- _TASK DIRECTIONS_:
Copy out, word for word, every line of the items from the line containing "Click Open Source badge on Strapi card" down to the line containing "click(x=538, y=161)", with both of those lines included.

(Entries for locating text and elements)

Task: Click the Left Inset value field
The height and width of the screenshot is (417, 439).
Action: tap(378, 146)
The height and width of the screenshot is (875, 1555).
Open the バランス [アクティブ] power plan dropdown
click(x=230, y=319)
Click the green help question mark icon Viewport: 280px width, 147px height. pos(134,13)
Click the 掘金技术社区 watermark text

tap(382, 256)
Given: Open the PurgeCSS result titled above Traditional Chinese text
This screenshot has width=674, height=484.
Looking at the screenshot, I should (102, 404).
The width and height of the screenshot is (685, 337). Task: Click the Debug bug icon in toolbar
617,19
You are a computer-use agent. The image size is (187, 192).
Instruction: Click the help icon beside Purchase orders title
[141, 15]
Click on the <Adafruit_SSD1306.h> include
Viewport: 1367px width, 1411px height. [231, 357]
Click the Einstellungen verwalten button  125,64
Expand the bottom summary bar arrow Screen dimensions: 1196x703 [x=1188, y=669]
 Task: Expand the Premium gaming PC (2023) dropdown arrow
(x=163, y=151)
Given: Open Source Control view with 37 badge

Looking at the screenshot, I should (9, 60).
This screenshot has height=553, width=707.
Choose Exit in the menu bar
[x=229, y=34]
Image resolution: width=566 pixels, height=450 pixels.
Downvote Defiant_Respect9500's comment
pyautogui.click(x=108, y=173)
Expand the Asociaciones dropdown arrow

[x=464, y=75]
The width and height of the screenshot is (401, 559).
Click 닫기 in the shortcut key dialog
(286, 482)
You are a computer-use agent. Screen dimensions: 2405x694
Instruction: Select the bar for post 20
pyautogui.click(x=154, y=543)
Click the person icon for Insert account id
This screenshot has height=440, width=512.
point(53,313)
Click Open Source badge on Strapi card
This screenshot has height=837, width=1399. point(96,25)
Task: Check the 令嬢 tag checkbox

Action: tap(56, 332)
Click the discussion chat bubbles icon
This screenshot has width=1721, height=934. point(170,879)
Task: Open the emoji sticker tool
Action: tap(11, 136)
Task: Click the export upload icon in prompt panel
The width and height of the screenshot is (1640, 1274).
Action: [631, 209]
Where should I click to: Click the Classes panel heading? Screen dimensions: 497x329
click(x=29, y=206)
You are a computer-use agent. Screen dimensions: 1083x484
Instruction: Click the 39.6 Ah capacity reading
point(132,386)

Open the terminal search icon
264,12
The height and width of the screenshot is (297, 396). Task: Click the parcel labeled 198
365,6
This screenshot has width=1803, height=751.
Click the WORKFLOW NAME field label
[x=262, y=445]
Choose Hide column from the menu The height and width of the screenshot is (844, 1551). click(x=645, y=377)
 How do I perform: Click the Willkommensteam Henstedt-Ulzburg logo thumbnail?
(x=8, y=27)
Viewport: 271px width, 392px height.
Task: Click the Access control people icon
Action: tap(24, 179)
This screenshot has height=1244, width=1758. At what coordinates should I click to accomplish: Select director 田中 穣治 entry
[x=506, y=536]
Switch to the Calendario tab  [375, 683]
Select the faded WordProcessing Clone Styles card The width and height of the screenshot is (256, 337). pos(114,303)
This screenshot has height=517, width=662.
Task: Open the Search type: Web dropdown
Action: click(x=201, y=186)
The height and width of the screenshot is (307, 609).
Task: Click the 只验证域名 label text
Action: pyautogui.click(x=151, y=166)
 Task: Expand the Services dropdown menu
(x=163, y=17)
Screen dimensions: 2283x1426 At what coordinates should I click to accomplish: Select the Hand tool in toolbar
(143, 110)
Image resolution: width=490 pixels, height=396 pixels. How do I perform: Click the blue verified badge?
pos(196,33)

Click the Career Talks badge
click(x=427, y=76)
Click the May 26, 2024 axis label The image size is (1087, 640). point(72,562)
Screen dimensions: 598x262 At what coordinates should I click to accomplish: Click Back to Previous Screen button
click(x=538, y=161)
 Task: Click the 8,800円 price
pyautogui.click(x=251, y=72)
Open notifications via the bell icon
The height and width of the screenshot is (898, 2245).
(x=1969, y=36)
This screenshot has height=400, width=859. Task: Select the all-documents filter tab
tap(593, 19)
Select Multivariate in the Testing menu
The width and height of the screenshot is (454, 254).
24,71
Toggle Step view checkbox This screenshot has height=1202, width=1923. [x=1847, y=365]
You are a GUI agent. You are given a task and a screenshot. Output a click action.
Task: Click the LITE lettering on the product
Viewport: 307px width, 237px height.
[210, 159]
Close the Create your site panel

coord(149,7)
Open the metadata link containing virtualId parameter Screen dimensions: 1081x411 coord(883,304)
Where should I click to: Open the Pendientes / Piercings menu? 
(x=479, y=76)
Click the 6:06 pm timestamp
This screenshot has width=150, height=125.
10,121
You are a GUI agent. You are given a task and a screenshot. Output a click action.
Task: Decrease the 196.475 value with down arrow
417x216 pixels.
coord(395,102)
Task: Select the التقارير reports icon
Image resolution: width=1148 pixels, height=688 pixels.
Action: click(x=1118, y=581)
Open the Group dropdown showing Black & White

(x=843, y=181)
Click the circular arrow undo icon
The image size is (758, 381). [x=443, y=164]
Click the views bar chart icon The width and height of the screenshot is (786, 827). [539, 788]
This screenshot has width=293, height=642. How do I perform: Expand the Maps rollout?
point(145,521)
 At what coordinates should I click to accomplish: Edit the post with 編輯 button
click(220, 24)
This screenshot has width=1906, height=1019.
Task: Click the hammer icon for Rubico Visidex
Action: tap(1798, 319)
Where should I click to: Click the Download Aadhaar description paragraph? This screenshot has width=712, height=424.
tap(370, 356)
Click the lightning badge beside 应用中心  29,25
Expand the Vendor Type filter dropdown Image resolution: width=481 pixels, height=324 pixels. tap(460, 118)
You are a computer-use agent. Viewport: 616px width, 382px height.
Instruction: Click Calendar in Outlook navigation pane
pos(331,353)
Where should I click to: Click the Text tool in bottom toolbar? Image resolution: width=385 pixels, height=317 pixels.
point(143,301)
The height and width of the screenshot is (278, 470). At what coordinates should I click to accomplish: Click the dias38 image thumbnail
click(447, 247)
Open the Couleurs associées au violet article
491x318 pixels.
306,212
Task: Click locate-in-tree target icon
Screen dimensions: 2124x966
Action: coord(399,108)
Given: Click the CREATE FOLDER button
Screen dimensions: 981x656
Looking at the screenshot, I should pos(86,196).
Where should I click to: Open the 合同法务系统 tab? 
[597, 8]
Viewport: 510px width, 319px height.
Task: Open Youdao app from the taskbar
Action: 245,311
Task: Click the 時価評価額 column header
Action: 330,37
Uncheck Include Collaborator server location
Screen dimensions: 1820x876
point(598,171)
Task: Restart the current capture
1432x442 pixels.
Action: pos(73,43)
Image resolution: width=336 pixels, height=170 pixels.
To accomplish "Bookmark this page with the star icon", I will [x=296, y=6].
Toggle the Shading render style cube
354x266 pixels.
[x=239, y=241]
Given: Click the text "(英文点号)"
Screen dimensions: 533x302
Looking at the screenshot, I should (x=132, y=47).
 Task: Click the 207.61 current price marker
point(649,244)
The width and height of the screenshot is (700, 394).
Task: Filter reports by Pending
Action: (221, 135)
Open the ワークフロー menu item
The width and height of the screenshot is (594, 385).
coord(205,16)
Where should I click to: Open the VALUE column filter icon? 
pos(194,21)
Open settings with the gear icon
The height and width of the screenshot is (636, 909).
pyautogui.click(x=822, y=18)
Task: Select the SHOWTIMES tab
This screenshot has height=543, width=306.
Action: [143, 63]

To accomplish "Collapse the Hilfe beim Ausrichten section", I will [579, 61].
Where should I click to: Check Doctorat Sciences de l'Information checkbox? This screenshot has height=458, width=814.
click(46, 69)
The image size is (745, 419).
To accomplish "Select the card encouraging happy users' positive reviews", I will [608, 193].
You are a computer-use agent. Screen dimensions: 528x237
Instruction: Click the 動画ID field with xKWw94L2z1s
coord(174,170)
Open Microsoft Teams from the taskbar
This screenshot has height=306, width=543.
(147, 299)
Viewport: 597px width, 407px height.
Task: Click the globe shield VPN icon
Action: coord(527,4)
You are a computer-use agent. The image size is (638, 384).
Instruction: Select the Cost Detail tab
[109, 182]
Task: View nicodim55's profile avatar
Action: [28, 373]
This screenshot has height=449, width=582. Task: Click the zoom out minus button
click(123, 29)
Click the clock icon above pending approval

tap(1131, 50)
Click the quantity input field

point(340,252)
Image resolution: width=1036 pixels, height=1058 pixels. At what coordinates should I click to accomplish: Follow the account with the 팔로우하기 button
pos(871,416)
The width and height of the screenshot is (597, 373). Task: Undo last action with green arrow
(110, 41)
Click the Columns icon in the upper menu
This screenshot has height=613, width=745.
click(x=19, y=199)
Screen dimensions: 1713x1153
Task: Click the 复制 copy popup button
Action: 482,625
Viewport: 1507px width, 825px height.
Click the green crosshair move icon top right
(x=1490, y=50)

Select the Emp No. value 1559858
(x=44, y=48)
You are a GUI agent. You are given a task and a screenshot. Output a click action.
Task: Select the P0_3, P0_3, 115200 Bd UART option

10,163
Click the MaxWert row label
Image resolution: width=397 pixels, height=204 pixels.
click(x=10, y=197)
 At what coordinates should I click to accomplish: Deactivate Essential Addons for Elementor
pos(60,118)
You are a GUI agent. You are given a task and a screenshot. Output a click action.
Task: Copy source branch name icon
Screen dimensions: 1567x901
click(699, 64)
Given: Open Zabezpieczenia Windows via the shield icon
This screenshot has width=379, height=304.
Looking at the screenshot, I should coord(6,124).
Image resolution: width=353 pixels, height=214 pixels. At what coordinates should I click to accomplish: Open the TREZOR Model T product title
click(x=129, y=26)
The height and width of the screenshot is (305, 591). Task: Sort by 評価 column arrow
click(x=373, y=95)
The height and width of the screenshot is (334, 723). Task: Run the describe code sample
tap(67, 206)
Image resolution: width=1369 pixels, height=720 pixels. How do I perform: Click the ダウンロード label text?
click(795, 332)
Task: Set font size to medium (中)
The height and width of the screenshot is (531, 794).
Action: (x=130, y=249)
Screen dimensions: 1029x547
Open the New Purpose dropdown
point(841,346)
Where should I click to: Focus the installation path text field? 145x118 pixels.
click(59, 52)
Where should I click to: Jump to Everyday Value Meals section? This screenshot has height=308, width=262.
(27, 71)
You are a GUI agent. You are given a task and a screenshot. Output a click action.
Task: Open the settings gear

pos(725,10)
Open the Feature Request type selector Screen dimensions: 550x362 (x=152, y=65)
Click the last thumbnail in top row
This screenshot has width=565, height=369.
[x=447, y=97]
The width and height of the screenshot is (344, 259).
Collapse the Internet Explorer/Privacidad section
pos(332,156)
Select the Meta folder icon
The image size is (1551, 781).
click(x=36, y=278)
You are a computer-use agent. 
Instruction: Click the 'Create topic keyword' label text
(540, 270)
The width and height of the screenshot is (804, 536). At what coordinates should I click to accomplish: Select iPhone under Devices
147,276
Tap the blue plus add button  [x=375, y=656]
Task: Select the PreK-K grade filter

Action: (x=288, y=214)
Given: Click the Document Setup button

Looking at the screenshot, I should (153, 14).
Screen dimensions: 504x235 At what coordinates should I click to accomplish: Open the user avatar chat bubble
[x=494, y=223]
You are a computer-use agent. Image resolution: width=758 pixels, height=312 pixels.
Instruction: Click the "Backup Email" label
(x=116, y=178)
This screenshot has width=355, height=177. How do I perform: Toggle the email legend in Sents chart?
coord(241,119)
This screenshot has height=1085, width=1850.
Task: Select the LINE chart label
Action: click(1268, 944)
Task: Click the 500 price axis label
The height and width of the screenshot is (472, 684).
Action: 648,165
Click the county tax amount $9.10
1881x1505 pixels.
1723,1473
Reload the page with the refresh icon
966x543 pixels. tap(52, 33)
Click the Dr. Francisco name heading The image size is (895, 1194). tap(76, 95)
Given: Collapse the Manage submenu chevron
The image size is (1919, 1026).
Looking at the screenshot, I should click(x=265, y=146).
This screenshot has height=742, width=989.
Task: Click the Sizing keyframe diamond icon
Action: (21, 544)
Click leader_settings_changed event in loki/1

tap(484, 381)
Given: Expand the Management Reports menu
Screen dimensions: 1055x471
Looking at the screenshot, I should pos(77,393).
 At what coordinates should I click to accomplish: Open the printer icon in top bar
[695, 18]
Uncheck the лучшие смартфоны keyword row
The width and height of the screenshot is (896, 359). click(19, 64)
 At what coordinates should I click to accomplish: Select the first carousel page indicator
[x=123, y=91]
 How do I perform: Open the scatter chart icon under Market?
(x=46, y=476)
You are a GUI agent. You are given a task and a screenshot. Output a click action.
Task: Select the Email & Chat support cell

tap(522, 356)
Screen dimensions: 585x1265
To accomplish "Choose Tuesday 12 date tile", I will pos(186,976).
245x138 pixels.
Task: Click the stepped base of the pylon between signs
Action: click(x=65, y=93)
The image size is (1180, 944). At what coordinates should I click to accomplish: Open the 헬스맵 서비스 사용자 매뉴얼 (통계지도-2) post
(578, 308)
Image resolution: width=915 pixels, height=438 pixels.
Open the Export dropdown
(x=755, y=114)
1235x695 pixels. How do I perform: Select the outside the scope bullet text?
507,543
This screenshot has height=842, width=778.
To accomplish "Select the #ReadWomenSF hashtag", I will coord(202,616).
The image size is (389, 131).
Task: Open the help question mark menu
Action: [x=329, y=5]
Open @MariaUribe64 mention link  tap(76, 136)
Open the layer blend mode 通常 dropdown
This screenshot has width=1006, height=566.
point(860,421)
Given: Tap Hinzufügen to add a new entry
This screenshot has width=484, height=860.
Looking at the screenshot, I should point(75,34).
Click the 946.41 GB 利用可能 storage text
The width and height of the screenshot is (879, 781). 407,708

- _ANSWER TO THE EXERCISE_:
Click Open Source badge on Strapi card
This screenshot has height=837, width=1399. point(96,25)
Task: Check the 令嬢 tag checkbox

Action: tap(56, 332)
Click the discussion chat bubbles icon
This screenshot has width=1721, height=934. point(170,879)
Task: Open the emoji sticker tool
Action: tap(11, 136)
Task: Click the export upload icon in prompt panel
The width and height of the screenshot is (1640, 1274).
Action: [631, 209]
Where should I click to: Click the Classes panel heading? Screen dimensions: 497x329
click(x=29, y=206)
You are a computer-use agent. Screen dimensions: 1083x484
Instruction: Click the 39.6 Ah capacity reading
point(132,386)

Open the terminal search icon
264,12
The height and width of the screenshot is (297, 396). Task: Click the parcel labeled 198
365,6
This screenshot has width=1803, height=751.
Click the WORKFLOW NAME field label
[x=262, y=445]
Choose Hide column from the menu The height and width of the screenshot is (844, 1551). click(x=645, y=377)
 How do I perform: Click the Willkommensteam Henstedt-Ulzburg logo thumbnail?
(x=8, y=27)
Viewport: 271px width, 392px height.
Task: Click the Access control people icon
Action: tap(24, 179)
This screenshot has height=1244, width=1758. At what coordinates should I click to accomplish: Select director 田中 穣治 entry
[x=506, y=536]
Switch to the Calendario tab  [375, 683]
Select the faded WordProcessing Clone Styles card The width and height of the screenshot is (256, 337). pos(114,303)
This screenshot has height=517, width=662.
Task: Open the Search type: Web dropdown
Action: click(x=201, y=186)
The height and width of the screenshot is (307, 609).
Task: Click the 只验证域名 label text
Action: pyautogui.click(x=151, y=166)
 Task: Expand the Services dropdown menu
(x=163, y=17)
Screen dimensions: 2283x1426 At what coordinates should I click to accomplish: Select the Hand tool in toolbar
(143, 110)
Image resolution: width=490 pixels, height=396 pixels. How do I perform: Click the blue verified badge?
pos(196,33)

Click the Career Talks badge
click(x=427, y=76)
Click the May 26, 2024 axis label The image size is (1087, 640). point(72,562)
Screen dimensions: 598x262 At what coordinates should I click to accomplish: Click Back to Previous Screen button
click(x=538, y=161)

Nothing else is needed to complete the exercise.